Figure 2. Caspase 3 activity in cerebrospinal fluid before and after surgery
Figure 3. Bax/Bcl-2 activity in cerebrospinal fluid before and after surgery

5. Discussion

We observed that the levels of two key apoptotic factors, namely Bax/Bcl-2 and caspase-3, significantly increased in disc herniation surgery, but dexmedetomidine, as an anxiolytic, sedative, and analgesic medication did not have any significant effect on CSF apoptotic factors’ levels in our study.

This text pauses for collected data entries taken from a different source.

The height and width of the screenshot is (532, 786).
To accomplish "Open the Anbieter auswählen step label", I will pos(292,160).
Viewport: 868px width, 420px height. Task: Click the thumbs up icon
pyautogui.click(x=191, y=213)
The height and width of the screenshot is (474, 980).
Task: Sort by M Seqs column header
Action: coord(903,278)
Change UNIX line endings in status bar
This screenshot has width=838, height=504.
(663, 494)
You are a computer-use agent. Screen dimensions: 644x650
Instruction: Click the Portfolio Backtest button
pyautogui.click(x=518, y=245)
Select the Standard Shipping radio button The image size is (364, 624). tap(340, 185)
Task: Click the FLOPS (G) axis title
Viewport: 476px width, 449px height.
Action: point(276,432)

This investigation evaluated the intrathecal dexmedetomidine effect on apoptotic factors in the CSF. Jiang et al. in an observational study on patients with traumatic brain injury (TBI), measured apoptotic factors (caspase-3, sFas, caspase-9, and cytochrome c) in the CSF. They observed that these factors were significantly increased in patients who suffered from TBI (10). Mao et al., in different anesthesia in discectomy, observed that combined spinal-epidural anesthesia and epidural anesthesia caused no significant differences in immune function or inflammatory indices in patients with LDH (MAO) (11). In some other studies, there was a correlation between caspases 1, 3, 6, 7, 8, 9, and 12 and TBI (12, 13). In addition, in some studies on other apoptotic factors and TBI, there was a significant enhancement in CSF apoptotic factors (14, 15). Korshunova et al. observed that Bcl-2 could regulate apoptotic factors in myocardial ischemia/reperfusion injury (16). However, these studies were different from our study in terms of protocols. The increased levels of caspase-3 and Bax/Bcl-2 in the CSF of patients shortly after surgery led us to speculate that the surgical intervention may be the sole reason for this increase.

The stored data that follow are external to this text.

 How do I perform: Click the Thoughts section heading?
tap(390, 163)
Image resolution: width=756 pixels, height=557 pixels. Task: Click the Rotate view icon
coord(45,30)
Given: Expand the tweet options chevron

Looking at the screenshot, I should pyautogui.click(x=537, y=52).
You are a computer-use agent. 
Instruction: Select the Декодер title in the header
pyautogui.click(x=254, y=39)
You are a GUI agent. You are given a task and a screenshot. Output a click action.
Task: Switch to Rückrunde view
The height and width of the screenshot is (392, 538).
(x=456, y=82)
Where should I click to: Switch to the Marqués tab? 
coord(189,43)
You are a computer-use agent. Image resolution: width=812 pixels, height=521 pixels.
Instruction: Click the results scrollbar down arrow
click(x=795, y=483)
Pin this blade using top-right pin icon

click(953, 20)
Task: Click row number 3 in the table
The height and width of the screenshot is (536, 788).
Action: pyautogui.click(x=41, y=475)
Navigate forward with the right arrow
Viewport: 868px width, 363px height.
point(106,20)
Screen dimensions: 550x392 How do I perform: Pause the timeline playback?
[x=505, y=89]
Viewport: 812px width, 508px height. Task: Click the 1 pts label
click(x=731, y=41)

In some studies, the levels of apoptotic factors in brain tissue were measured in patients with cerebral stroke. These studies showed the pathway activation of caspases 1, 3, 8, 9, and 11, following cerebral ischemia (17); however, Askalan et al. suggested that cell death in infarcts following brain ischemia is partially caspase-3-independent and may also be attributed to nitric oxide (18). Alessandri et al. mentioned that caspase-dependent pathways may also occur in an acute subdural hematoma (19). Also, in a study by Montaner et al., they observed that the serum levels of the d-dimer and caspase-3 combination might be a biochemical marker for faster stroke diagnosis (20). Moreover, in prognosis evaluation, a study by Wang et al. mentioned that CSF caspase-3 enhancement at admission and three days after admission in aneurysmal SAH patients resulted in an unfavorable outcome. In addition, they observed that the levels of these factors were highly associated with injury severity and patients’ prognosis after SAH (21). On the same subject, Lorente et al. have recently reported that enhanced serum levels of caspase-3 are associated with increased mortality in severe TBI cases (22). Accordingly, most studies in this field have indicated that these factors could be prognostic in patients with different neurologic disorders.

5.1. Conclusion

We observed that dexmedetomidine as an anxiolytic, sedative, and analgesic medication in anesthesiology, if injected intrathecally, can reduce the NRS in patients undergoing lumbar open discectomy without any significant hemodynamic changes or other side effects, such as excessive sedation. This finding further confirms the earlier investigation results on this subject. Therefore, we recommend intrathecal dexmedetomidine injection for patients undergoing open discectomy as an adjunctive medication for postoperative pain control. Nevertheless, this medication did not significantly affect the CSF levels of apoptotic factors after discectomy. Finally, we believe that assessing the CSF levels of caspase-3 and Bax/Bcl-2 in a more extended postoperative period (i.e., eight, 24, and 48 hours) deserves further investigation.